Brenton Cox from Adelaide Airport Ltd, lessees and managers of the facility since 1998, says that in contemplating the Vimy’s future his company concluded “we’ve got to do better”. There are now plans to move the aircraft to an “entirely new atmospheric environment” in a second terminal.
In total contrast to its glory days with wings “armoured with ice”, or enduring tropical rains that “smote like hail” – as Ross Smith put it – light, temperature, humidity and even vibration will be controlled to museum standards.
By necessity, the Vimy will remain in a “bubble”, Brenton says. But it will be seen from many angles, including from above and from outside, and be located close to the terminal’s busiest areas. He admits “this is hard work…this is a big, very fragile aircraft…old and precious”.
The Vimy will again need to be dismantled and reassembled and the work on the aircraft and the bespoke environment in which it will be housed come at significant cost.
Major events in 2019 have helped loosen public purse strings to make the Vimy’s final move a reality. With a federal election and the air race centenary in the same year, both major political parties promised $2 million towards the move if elected.
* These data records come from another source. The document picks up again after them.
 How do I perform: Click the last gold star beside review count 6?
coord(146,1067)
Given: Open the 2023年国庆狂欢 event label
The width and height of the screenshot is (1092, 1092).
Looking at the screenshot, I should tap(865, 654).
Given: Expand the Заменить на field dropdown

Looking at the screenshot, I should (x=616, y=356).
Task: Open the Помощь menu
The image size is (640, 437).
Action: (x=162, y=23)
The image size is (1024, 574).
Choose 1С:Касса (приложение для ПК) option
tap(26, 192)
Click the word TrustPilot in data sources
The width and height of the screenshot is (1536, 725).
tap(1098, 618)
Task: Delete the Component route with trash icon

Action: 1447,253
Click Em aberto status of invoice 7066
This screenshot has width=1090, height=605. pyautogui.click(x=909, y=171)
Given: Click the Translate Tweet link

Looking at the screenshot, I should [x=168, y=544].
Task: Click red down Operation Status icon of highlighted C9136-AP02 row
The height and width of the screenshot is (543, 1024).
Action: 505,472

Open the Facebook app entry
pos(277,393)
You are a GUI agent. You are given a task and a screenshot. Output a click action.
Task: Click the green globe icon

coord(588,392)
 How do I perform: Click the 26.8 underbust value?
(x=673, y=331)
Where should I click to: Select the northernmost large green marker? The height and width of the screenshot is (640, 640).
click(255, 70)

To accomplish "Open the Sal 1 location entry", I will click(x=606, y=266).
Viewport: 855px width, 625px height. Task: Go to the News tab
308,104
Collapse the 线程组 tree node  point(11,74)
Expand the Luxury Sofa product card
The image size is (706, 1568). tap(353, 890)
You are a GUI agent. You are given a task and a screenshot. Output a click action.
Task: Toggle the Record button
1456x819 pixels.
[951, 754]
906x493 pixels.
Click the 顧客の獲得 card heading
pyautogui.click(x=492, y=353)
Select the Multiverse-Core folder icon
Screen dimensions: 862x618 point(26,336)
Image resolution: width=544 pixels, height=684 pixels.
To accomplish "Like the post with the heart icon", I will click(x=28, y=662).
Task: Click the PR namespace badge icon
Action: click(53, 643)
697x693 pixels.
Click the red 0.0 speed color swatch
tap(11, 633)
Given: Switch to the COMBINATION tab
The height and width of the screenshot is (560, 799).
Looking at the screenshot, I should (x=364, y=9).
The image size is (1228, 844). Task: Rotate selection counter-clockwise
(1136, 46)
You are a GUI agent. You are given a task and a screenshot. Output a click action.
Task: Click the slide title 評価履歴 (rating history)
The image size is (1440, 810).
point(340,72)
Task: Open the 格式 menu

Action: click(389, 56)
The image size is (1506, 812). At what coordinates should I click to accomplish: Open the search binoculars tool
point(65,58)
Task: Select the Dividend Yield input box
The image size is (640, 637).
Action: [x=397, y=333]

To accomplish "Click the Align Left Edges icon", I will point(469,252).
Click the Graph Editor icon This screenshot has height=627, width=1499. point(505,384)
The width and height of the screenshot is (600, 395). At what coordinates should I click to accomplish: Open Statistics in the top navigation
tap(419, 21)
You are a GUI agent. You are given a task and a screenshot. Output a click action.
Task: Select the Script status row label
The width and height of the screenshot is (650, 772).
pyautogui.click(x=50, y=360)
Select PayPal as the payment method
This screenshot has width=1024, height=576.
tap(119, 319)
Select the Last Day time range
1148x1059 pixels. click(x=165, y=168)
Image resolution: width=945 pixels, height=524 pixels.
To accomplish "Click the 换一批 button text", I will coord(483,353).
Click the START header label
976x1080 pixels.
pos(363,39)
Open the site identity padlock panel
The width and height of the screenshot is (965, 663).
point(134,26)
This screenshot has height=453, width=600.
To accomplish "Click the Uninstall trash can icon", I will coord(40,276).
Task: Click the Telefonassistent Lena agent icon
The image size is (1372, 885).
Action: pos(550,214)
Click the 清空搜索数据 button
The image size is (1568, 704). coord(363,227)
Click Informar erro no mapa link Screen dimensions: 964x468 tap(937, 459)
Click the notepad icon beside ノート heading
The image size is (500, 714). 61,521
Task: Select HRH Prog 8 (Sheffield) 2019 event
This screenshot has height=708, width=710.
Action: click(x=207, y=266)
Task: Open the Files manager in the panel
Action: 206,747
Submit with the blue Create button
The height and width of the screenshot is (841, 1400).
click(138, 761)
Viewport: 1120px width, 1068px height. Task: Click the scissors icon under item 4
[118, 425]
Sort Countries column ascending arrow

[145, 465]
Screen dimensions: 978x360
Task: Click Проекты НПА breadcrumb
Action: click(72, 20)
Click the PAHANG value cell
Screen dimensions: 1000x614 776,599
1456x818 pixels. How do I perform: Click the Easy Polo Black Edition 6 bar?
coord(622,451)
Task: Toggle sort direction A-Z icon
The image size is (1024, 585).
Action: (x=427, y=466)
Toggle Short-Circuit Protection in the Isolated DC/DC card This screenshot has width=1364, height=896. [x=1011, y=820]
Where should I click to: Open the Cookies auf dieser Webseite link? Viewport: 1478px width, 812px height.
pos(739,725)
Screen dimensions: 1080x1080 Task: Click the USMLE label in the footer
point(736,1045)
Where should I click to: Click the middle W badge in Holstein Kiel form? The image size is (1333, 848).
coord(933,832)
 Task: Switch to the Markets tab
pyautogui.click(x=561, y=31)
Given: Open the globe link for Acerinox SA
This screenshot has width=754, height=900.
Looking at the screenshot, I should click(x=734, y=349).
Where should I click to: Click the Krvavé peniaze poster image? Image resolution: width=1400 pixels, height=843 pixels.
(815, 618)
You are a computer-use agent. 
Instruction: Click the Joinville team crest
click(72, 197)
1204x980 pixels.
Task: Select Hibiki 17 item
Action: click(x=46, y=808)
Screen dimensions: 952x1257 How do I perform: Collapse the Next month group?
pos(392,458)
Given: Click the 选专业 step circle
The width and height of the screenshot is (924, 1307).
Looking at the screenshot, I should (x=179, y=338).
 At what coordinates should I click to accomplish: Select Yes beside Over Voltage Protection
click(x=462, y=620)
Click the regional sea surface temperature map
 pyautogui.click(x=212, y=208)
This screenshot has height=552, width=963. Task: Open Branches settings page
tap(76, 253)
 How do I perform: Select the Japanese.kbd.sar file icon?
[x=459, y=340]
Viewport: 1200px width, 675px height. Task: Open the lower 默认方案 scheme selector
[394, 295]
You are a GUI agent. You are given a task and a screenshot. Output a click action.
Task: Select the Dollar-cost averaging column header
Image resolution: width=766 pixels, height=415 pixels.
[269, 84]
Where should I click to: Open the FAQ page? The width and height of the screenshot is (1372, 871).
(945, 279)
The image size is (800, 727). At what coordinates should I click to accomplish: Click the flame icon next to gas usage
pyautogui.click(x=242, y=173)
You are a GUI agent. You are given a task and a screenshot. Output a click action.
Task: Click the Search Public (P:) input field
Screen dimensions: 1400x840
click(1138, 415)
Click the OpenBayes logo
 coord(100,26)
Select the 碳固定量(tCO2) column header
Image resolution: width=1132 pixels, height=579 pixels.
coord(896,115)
This figure was matched by the SA government and Adelaide Airport, making a total pool of $6 million.
After Sir Ross Smith’s 1922 death, the 1919 England to Australia race – with all its triumphs and tragedies, daring and drama – faded from view like an old biplane slowly sputtering towards the horizon.
Commemorative events late this year to mark what is officially known as the “Epic Flight Centenary” will surely bring that metaphorical biplane roaring back overhead. And with the move of the Vimy by 2021 the remarkable legacy of four brave Australians will finally be accorded the true stature it deserves.
The program notes for a Sydney concert given in honour of the Smiths in February 1920 floridly proclaimed:
A message from the motherland they brought to us on high,
To bind us with a triple bond of earth and sea and sky;
And show to all the wondering world Britannia rules the air –
When the first flight is made to Mars, Australia Will Be There!
Forget Britannia and the motherland. If Ross and Keith Smith, Jim Bennett and Wally Shiers were around today, that flight to Mars would surely be theirs!